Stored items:
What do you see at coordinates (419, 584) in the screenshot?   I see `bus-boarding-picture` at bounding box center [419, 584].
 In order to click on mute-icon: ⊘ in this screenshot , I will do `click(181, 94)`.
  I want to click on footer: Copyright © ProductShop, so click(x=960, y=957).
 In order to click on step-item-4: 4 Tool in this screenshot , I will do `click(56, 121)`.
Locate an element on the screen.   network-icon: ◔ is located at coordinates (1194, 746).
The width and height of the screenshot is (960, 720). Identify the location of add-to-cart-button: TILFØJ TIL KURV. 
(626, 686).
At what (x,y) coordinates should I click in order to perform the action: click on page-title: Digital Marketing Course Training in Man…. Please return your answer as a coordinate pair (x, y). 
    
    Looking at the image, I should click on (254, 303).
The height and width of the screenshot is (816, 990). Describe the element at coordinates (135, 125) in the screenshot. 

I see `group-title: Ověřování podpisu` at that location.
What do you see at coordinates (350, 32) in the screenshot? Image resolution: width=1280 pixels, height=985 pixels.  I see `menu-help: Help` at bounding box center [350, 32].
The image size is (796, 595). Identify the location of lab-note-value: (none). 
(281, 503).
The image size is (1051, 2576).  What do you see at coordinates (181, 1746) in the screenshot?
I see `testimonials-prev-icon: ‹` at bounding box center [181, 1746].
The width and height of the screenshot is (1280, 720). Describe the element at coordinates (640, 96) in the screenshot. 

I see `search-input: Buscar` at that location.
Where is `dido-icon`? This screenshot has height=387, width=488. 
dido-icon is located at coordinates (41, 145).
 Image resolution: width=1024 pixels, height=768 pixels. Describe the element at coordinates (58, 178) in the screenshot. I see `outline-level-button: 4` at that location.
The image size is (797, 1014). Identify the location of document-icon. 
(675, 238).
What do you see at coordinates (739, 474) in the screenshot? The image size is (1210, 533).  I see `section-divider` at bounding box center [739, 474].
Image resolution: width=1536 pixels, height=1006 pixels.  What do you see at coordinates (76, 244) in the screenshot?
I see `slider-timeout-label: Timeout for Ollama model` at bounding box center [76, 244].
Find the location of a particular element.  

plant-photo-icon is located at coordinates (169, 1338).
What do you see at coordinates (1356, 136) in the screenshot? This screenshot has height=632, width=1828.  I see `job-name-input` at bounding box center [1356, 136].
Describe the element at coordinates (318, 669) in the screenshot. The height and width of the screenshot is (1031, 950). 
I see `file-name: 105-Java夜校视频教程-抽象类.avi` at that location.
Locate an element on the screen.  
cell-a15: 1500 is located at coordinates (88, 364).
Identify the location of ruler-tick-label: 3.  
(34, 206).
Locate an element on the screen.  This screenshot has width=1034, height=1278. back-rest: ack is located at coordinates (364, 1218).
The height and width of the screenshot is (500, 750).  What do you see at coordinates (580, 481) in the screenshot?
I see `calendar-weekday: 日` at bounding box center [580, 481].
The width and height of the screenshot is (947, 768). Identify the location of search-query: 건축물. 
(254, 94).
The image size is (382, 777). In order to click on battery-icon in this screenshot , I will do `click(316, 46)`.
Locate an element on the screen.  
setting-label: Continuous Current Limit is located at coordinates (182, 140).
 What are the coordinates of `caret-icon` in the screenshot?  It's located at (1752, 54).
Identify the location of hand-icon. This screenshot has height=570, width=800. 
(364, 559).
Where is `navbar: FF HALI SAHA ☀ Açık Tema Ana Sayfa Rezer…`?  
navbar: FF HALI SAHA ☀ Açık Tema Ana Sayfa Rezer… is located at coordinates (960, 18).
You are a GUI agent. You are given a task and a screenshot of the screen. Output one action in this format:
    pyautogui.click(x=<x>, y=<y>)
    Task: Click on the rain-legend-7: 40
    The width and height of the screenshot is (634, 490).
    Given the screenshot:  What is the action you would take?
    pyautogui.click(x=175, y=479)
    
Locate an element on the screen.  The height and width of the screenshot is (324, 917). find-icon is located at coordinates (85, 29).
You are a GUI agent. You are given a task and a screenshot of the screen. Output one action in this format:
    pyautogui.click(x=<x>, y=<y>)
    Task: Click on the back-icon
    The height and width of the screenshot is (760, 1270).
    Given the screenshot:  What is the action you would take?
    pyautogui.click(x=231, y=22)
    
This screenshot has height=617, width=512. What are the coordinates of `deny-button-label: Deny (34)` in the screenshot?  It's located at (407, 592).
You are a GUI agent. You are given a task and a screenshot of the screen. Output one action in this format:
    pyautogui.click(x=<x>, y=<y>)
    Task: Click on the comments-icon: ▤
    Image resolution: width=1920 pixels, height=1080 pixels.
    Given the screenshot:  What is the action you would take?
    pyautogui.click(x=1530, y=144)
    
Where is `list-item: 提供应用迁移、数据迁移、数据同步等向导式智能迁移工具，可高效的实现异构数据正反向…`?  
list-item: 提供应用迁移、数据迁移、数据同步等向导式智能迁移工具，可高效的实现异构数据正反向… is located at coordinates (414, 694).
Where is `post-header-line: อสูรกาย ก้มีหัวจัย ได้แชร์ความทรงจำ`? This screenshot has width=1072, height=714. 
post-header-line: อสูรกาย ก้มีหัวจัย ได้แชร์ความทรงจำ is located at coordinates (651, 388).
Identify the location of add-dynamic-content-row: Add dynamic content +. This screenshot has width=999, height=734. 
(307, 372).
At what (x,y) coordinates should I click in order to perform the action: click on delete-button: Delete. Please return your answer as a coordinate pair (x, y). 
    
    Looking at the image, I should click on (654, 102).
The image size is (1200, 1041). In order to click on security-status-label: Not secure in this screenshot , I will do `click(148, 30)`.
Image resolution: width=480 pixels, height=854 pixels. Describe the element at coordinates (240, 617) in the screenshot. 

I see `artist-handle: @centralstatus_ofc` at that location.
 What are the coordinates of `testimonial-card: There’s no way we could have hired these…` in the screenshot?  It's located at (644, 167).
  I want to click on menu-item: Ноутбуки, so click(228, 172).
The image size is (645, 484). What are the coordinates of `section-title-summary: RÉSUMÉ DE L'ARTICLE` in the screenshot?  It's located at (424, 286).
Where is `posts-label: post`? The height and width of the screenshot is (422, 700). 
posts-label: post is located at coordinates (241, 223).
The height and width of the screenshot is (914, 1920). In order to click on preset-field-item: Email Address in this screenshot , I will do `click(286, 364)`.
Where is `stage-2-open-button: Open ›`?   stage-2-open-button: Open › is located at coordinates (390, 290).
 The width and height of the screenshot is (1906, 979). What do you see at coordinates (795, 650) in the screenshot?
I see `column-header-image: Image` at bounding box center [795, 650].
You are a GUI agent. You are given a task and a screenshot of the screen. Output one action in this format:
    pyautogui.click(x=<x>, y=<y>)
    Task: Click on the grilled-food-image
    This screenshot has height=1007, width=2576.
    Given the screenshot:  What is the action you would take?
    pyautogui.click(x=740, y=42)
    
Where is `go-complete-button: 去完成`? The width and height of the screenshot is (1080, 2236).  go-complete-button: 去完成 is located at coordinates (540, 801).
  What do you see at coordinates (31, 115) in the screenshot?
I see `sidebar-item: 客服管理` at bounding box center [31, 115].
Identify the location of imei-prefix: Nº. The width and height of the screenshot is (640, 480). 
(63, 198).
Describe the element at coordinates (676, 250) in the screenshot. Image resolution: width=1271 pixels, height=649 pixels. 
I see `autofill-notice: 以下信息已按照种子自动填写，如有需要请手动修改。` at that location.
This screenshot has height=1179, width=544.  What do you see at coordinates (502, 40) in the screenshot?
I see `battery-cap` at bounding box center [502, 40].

ABOUT THIS EXERCISE: Copy out all of the data above word for word, with nothing changed.

WRITTEN REPLY:
What do you see at coordinates (419, 584) in the screenshot?   I see `bus-boarding-picture` at bounding box center [419, 584].
 In order to click on mute-icon: ⊘ in this screenshot , I will do `click(181, 94)`.
  I want to click on footer: Copyright © ProductShop, so click(x=960, y=957).
 In order to click on step-item-4: 4 Tool in this screenshot , I will do `click(56, 121)`.
Locate an element on the screen.   network-icon: ◔ is located at coordinates (1194, 746).
The width and height of the screenshot is (960, 720). Identify the location of add-to-cart-button: TILFØJ TIL KURV. 
(626, 686).
At what (x,y) coordinates should I click in order to perform the action: click on page-title: Digital Marketing Course Training in Man…. Please return your answer as a coordinate pair (x, y). 
    
    Looking at the image, I should click on (254, 303).
The height and width of the screenshot is (816, 990). Describe the element at coordinates (135, 125) in the screenshot. 

I see `group-title: Ověřování podpisu` at that location.
What do you see at coordinates (350, 32) in the screenshot? Image resolution: width=1280 pixels, height=985 pixels.  I see `menu-help: Help` at bounding box center [350, 32].
The image size is (796, 595). Identify the location of lab-note-value: (none). 
(281, 503).
The image size is (1051, 2576).  What do you see at coordinates (181, 1746) in the screenshot?
I see `testimonials-prev-icon: ‹` at bounding box center [181, 1746].
The width and height of the screenshot is (1280, 720). Describe the element at coordinates (640, 96) in the screenshot. 

I see `search-input: Buscar` at that location.
Where is `dido-icon`? This screenshot has height=387, width=488. 
dido-icon is located at coordinates (41, 145).
 Image resolution: width=1024 pixels, height=768 pixels. Describe the element at coordinates (58, 178) in the screenshot. I see `outline-level-button: 4` at that location.
The image size is (797, 1014). Identify the location of document-icon. 
(675, 238).
What do you see at coordinates (739, 474) in the screenshot? The image size is (1210, 533).  I see `section-divider` at bounding box center [739, 474].
Image resolution: width=1536 pixels, height=1006 pixels.  What do you see at coordinates (76, 244) in the screenshot?
I see `slider-timeout-label: Timeout for Ollama model` at bounding box center [76, 244].
Find the location of a particular element.  

plant-photo-icon is located at coordinates (169, 1338).
What do you see at coordinates (1356, 136) in the screenshot? This screenshot has height=632, width=1828.  I see `job-name-input` at bounding box center [1356, 136].
Describe the element at coordinates (318, 669) in the screenshot. The height and width of the screenshot is (1031, 950). 
I see `file-name: 105-Java夜校视频教程-抽象类.avi` at that location.
Locate an element on the screen.  
cell-a15: 1500 is located at coordinates (88, 364).
Identify the location of ruler-tick-label: 3.  
(34, 206).
Locate an element on the screen.  This screenshot has width=1034, height=1278. back-rest: ack is located at coordinates (364, 1218).
The height and width of the screenshot is (500, 750).  What do you see at coordinates (580, 481) in the screenshot?
I see `calendar-weekday: 日` at bounding box center [580, 481].
The width and height of the screenshot is (947, 768). Identify the location of search-query: 건축물. 
(254, 94).
The image size is (382, 777). In order to click on battery-icon in this screenshot , I will do `click(316, 46)`.
Locate an element on the screen.  
setting-label: Continuous Current Limit is located at coordinates (182, 140).
 What are the coordinates of `caret-icon` in the screenshot?  It's located at (1752, 54).
Identify the location of hand-icon. This screenshot has height=570, width=800. 
(364, 559).
Where is `navbar: FF HALI SAHA ☀ Açık Tema Ana Sayfa Rezer…`?  
navbar: FF HALI SAHA ☀ Açık Tema Ana Sayfa Rezer… is located at coordinates (960, 18).
You are a GUI agent. You are given a task and a screenshot of the screen. Output one action in this format:
    pyautogui.click(x=<x>, y=<y>)
    Task: Click on the rain-legend-7: 40
    The width and height of the screenshot is (634, 490).
    Given the screenshot:  What is the action you would take?
    pyautogui.click(x=175, y=479)
    
Locate an element on the screen.  The height and width of the screenshot is (324, 917). find-icon is located at coordinates (85, 29).
You are a GUI agent. You are given a task and a screenshot of the screen. Output one action in this format:
    pyautogui.click(x=<x>, y=<y>)
    Task: Click on the back-icon
    The height and width of the screenshot is (760, 1270).
    Given the screenshot:  What is the action you would take?
    pyautogui.click(x=231, y=22)
    
This screenshot has height=617, width=512. What are the coordinates of `deny-button-label: Deny (34)` in the screenshot?  It's located at (407, 592).
You are a GUI agent. You are given a task and a screenshot of the screen. Output one action in this format:
    pyautogui.click(x=<x>, y=<y>)
    Task: Click on the comments-icon: ▤
    Image resolution: width=1920 pixels, height=1080 pixels.
    Given the screenshot:  What is the action you would take?
    pyautogui.click(x=1530, y=144)
    
Where is `list-item: 提供应用迁移、数据迁移、数据同步等向导式智能迁移工具，可高效的实现异构数据正反向…`?  
list-item: 提供应用迁移、数据迁移、数据同步等向导式智能迁移工具，可高效的实现异构数据正反向… is located at coordinates (414, 694).
Where is `post-header-line: อสูรกาย ก้มีหัวจัย ได้แชร์ความทรงจำ`? This screenshot has width=1072, height=714. 
post-header-line: อสูรกาย ก้มีหัวจัย ได้แชร์ความทรงจำ is located at coordinates (651, 388).
Identify the location of add-dynamic-content-row: Add dynamic content +. This screenshot has width=999, height=734. 
(307, 372).
At what (x,y) coordinates should I click in order to perform the action: click on delete-button: Delete. Please return your answer as a coordinate pair (x, y). 
    
    Looking at the image, I should click on (654, 102).
The image size is (1200, 1041). In order to click on security-status-label: Not secure in this screenshot , I will do `click(148, 30)`.
Image resolution: width=480 pixels, height=854 pixels. Describe the element at coordinates (240, 617) in the screenshot. 

I see `artist-handle: @centralstatus_ofc` at that location.
 What are the coordinates of `testimonial-card: There’s no way we could have hired these…` in the screenshot?  It's located at (644, 167).
  I want to click on menu-item: Ноутбуки, so click(228, 172).
The image size is (645, 484). What are the coordinates of `section-title-summary: RÉSUMÉ DE L'ARTICLE` in the screenshot?  It's located at (424, 286).
Where is `posts-label: post`? The height and width of the screenshot is (422, 700). 
posts-label: post is located at coordinates (241, 223).
The height and width of the screenshot is (914, 1920). In order to click on preset-field-item: Email Address in this screenshot , I will do `click(286, 364)`.
Where is `stage-2-open-button: Open ›`?   stage-2-open-button: Open › is located at coordinates (390, 290).
 The width and height of the screenshot is (1906, 979). What do you see at coordinates (795, 650) in the screenshot?
I see `column-header-image: Image` at bounding box center [795, 650].
You are a GUI agent. You are given a task and a screenshot of the screen. Output one action in this format:
    pyautogui.click(x=<x>, y=<y>)
    Task: Click on the grilled-food-image
    This screenshot has height=1007, width=2576.
    Given the screenshot:  What is the action you would take?
    pyautogui.click(x=740, y=42)
    
Where is `go-complete-button: 去完成`? The width and height of the screenshot is (1080, 2236).  go-complete-button: 去完成 is located at coordinates (540, 801).
  What do you see at coordinates (31, 115) in the screenshot?
I see `sidebar-item: 客服管理` at bounding box center [31, 115].
Identify the location of imei-prefix: Nº. The width and height of the screenshot is (640, 480). 
(63, 198).
Describe the element at coordinates (676, 250) in the screenshot. Image resolution: width=1271 pixels, height=649 pixels. 
I see `autofill-notice: 以下信息已按照种子自动填写，如有需要请手动修改。` at that location.
This screenshot has height=1179, width=544.  What do you see at coordinates (502, 40) in the screenshot?
I see `battery-cap` at bounding box center [502, 40].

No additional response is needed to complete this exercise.